WORK TO BE COMPLETED: Reproduce only the lines of the material below that start at the line containing "Takmer celý sa" and stop at the line containing "VIDEO: Povodne medzi". Keep both end lines.

SOURCE MATERIAL:
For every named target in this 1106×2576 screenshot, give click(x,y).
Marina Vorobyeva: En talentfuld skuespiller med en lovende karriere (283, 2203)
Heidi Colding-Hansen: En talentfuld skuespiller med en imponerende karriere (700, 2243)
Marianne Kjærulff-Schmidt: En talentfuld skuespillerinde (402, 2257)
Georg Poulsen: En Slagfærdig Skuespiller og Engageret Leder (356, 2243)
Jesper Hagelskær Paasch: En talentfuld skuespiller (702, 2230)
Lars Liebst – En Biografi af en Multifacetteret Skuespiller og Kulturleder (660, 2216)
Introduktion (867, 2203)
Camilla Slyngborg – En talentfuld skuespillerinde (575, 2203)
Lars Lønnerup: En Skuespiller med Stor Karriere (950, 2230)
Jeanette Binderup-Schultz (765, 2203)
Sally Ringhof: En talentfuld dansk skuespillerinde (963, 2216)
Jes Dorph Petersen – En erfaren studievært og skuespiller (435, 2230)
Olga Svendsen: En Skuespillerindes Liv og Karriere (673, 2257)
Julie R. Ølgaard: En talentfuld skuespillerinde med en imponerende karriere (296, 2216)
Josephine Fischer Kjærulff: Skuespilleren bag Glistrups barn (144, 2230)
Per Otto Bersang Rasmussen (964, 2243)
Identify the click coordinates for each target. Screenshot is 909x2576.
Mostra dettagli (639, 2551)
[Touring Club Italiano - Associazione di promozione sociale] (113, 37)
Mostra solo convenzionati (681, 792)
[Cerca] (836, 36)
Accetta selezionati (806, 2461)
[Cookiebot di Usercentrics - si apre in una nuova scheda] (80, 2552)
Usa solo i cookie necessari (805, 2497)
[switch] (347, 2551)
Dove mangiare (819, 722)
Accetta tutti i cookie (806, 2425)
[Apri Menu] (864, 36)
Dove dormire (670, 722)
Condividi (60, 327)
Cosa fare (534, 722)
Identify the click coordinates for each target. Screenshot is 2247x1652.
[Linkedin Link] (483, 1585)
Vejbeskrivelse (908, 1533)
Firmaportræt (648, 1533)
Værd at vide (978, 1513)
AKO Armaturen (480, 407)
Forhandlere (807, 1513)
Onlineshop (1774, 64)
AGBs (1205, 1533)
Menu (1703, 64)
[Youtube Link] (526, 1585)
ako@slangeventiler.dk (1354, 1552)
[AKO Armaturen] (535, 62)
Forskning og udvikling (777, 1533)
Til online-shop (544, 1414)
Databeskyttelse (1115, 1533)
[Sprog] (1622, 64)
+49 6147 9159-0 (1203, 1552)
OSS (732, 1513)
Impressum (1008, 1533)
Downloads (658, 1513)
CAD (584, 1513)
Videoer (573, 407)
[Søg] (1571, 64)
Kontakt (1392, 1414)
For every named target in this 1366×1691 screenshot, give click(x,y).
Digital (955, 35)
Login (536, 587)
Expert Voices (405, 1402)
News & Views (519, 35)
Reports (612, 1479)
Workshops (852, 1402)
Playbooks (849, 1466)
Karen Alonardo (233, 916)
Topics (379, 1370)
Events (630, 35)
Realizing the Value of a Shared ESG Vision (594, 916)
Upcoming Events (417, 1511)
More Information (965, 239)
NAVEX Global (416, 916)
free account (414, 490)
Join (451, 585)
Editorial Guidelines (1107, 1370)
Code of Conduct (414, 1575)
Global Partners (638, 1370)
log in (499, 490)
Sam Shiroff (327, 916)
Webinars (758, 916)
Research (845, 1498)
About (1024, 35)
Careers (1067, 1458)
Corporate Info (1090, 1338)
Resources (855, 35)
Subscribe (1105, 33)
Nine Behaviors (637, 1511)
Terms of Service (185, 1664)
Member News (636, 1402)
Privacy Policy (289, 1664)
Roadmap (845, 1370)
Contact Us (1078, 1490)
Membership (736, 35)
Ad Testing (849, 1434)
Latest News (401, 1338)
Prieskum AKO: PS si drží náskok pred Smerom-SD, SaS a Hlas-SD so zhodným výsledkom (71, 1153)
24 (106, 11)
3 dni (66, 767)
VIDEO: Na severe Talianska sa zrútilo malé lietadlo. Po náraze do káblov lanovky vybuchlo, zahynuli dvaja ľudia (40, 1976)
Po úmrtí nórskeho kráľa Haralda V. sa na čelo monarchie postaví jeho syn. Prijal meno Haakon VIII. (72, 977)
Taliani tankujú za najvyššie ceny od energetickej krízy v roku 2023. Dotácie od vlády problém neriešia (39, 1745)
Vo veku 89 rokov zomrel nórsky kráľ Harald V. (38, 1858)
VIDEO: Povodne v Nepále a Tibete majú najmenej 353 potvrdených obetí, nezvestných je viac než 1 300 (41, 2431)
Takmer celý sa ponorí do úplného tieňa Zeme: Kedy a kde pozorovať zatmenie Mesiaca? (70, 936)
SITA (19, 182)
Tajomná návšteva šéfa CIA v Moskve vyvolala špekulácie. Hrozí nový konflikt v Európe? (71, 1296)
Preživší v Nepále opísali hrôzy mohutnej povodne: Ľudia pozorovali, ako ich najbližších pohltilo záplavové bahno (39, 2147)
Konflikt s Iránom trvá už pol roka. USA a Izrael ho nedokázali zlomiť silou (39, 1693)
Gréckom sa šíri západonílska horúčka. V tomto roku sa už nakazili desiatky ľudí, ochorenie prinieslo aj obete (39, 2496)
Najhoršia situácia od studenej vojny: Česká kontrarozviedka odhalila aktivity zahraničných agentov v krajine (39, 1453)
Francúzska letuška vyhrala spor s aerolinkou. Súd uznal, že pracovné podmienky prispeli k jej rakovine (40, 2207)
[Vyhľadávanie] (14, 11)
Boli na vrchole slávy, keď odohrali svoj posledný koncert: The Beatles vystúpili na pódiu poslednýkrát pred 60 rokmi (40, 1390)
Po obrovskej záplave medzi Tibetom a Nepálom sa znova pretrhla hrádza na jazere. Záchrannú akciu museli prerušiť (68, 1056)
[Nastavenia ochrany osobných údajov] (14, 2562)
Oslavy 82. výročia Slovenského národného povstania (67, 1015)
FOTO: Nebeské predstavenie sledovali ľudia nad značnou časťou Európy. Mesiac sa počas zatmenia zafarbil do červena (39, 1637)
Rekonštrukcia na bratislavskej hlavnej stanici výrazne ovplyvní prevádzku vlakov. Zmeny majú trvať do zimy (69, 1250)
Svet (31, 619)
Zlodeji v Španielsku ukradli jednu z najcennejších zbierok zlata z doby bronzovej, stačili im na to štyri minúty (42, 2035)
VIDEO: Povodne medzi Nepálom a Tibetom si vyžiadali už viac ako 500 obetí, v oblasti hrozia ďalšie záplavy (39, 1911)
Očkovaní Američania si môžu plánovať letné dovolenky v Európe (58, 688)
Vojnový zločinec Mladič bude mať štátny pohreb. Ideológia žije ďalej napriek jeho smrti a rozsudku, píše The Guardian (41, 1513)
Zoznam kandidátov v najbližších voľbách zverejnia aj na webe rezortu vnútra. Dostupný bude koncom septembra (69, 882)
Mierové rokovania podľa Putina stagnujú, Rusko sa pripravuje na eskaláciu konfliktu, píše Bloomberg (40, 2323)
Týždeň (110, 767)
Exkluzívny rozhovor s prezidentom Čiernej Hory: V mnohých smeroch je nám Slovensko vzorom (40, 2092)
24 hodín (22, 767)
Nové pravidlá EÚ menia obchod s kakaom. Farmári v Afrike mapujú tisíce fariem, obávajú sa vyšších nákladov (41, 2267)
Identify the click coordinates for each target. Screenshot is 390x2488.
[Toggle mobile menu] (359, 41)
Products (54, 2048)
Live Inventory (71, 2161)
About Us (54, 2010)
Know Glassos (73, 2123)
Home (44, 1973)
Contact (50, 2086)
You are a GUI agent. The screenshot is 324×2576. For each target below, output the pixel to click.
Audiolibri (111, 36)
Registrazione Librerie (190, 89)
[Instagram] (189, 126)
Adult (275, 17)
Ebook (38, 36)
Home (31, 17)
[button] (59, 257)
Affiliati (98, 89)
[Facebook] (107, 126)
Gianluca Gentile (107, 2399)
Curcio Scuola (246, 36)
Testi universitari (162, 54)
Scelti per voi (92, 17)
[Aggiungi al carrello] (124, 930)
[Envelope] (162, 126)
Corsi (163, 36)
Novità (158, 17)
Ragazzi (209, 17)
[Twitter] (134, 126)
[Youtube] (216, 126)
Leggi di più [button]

TASK ANSWER:
Takmer celý sa ponorí do úplného tieňa Zeme: Kedy a kde pozorovať zatmenie Mesiaca? (70, 936)
SITA (19, 182)
Tajomná návšteva šéfa CIA v Moskve vyvolala špekulácie. Hrozí nový konflikt v Európe? (71, 1296)
Preživší v Nepále opísali hrôzy mohutnej povodne: Ľudia pozorovali, ako ich najbližších pohltilo záplavové bahno (39, 2147)
Konflikt s Iránom trvá už pol roka. USA a Izrael ho nedokázali zlomiť silou (39, 1693)
Gréckom sa šíri západonílska horúčka. V tomto roku sa už nakazili desiatky ľudí, ochorenie prinieslo aj obete (39, 2496)
Najhoršia situácia od studenej vojny: Česká kontrarozviedka odhalila aktivity zahraničných agentov v krajine (39, 1453)
Francúzska letuška vyhrala spor s aerolinkou. Súd uznal, že pracovné podmienky prispeli k jej rakovine (40, 2207)
[Vyhľadávanie] (14, 11)
Boli na vrchole slávy, keď odohrali svoj posledný koncert: The Beatles vystúpili na pódiu poslednýkrát pred 60 rokmi (40, 1390)
Po obrovskej záplave medzi Tibetom a Nepálom sa znova pretrhla hrádza na jazere. Záchrannú akciu museli prerušiť (68, 1056)
[Nastavenia ochrany osobných údajov] (14, 2562)
Oslavy 82. výročia Slovenského národného povstania (67, 1015)
FOTO: Nebeské predstavenie sledovali ľudia nad značnou časťou Európy. Mesiac sa počas zatmenia zafarbil do červena (39, 1637)
Rekonštrukcia na bratislavskej hlavnej stanici výrazne ovplyvní prevádzku vlakov. Zmeny majú trvať do zimy (69, 1250)
Svet (31, 619)
Zlodeji v Španielsku ukradli jednu z najcennejších zbierok zlata z doby bronzovej, stačili im na to štyri minúty (42, 2035)
VIDEO: Povodne medzi Nepálom a Tibetom si vyžiadali už viac ako 500 obetí, v oblasti hrozia ďalšie záplavy (39, 1911)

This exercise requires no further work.